:: Exercise description ::
Can you repeat the listing below word for word, from its first line through the line with "(326, 179).", and nothing past that?

:: Rows ::
========================================================================

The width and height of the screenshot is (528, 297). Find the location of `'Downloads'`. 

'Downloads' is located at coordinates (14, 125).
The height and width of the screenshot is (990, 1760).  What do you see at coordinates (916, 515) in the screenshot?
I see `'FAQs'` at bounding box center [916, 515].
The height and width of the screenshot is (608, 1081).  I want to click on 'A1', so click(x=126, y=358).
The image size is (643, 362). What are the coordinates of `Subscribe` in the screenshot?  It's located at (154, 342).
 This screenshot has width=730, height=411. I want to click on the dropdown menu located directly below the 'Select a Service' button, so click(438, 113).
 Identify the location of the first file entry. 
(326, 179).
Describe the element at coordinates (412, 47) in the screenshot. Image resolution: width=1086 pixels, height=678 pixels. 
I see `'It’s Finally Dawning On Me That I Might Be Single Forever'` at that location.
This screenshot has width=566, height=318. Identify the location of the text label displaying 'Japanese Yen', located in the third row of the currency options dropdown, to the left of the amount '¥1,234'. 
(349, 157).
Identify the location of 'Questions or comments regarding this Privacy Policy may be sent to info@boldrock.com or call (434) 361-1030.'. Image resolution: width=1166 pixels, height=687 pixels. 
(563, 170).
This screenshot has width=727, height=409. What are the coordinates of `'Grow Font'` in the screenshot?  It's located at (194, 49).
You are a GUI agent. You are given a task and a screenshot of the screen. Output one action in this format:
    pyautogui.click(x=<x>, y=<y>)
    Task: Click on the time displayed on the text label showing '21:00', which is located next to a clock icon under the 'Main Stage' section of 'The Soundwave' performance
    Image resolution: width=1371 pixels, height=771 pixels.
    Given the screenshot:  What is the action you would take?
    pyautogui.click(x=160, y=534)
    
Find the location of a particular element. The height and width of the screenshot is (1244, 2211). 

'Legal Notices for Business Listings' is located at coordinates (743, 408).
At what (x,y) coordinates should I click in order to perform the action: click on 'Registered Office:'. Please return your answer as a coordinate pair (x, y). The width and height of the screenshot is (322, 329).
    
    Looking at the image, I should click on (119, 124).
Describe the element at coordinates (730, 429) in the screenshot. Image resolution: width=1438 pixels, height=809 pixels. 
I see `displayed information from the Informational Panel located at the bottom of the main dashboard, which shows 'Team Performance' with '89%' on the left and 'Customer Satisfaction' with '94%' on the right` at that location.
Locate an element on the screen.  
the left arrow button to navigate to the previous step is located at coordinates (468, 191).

========================================================================

:: Correct output ::
The width and height of the screenshot is (528, 297). Find the location of `'Downloads'`. 

'Downloads' is located at coordinates (14, 125).
The height and width of the screenshot is (990, 1760).  What do you see at coordinates (916, 515) in the screenshot?
I see `'FAQs'` at bounding box center [916, 515].
The height and width of the screenshot is (608, 1081).  I want to click on 'A1', so click(x=126, y=358).
The image size is (643, 362). What are the coordinates of `Subscribe` in the screenshot?  It's located at (154, 342).
 This screenshot has width=730, height=411. I want to click on the dropdown menu located directly below the 'Select a Service' button, so click(438, 113).
 Identify the location of the first file entry. 
(326, 179).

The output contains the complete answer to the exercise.